Menteri Desa, Pembangunan Daerah Tertinggal, dan Transmigrasi (Mendes PDTT) Eko Putro Sandjojo mengatakan untuk meningkatkan ekonomi di kawasan perdesaan dibutuhkan kolaborasi dan sinergi di tingkat kementerian dan kelembagaan terkait. 

"Di Bengkulu ini, salah satu masalahnya yaitu infrastruktur. Oleh karena itu, saya menggandeng Menteri PUPR untuk sama-sama mengeroyok pembangunan infrastruktur, salah satunya jembatan ini," ujarnya saat meninjau jembatan di Desa Wonoharjo, Kecamatan Giri Mulya, Kabupaten Bengkulu Utara, Sabtu (16/3/2019).

Selain itu, kerja sama yang baik antara pemerintah pusat dan pemerintah daerah juga tidak kalah pentingnya. Di samping dibutuhkan juga partisipasi yang positif dari masyarakat untuk mendukung program pembangunan yang dilakukan pemerintah.

"Kita punya Menteri PUPR, hampir semua permintaan Bupati Bengkulu Utara dikabulkan, akan dibangun lima jembatan untuk Bengkulu Utara. Dari Kementerian Pertanian akan dibantu 60 induk sapi siap bunting dan bantuan excavator, juga dari Kementerian BUMN akan bantu melalui BUMDesnya akan dibangun pertashop atau pompa-pompa bensin. Itu komitmen yang luar biasa," ungkapnya optimistis.

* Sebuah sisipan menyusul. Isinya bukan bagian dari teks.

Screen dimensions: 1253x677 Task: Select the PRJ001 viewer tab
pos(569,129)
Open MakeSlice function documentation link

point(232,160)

Sementara itu, Menteri PUPR Basuki Hadimuljono mengatakan pembangunan jembatan-jembatan ini merupakan salah satu bentuk kolaborasi dengan Kemendes PDTT untuk memprioritaskan jalan-jalan produksi. 

"Kita kan kroyokan dengan Pak Eko, dengan dana desa, untuk sama-sama bangun jalan jalan desa. Sumatera ini perkuat pertahanan bencana dan jalan-jalan produksi perkebunan. Kita kerja harus berkolaborasi. Semoga bisa menambah kelancaran konektivitas di desa ini," terangnya

Bupati Bengkulu Utara, Mian optimistis jembatan dengan panjang 37 meter dan lebar 4 meter ini akan diselesaikan tahun ini. Keberadaan jembatan jalan poros yang sebelumnya hanya berupa jembatan kayu ini diharapkan mempermudah akses dan menjadi jalan produksi sehingga meningkatkan ekonomi warga.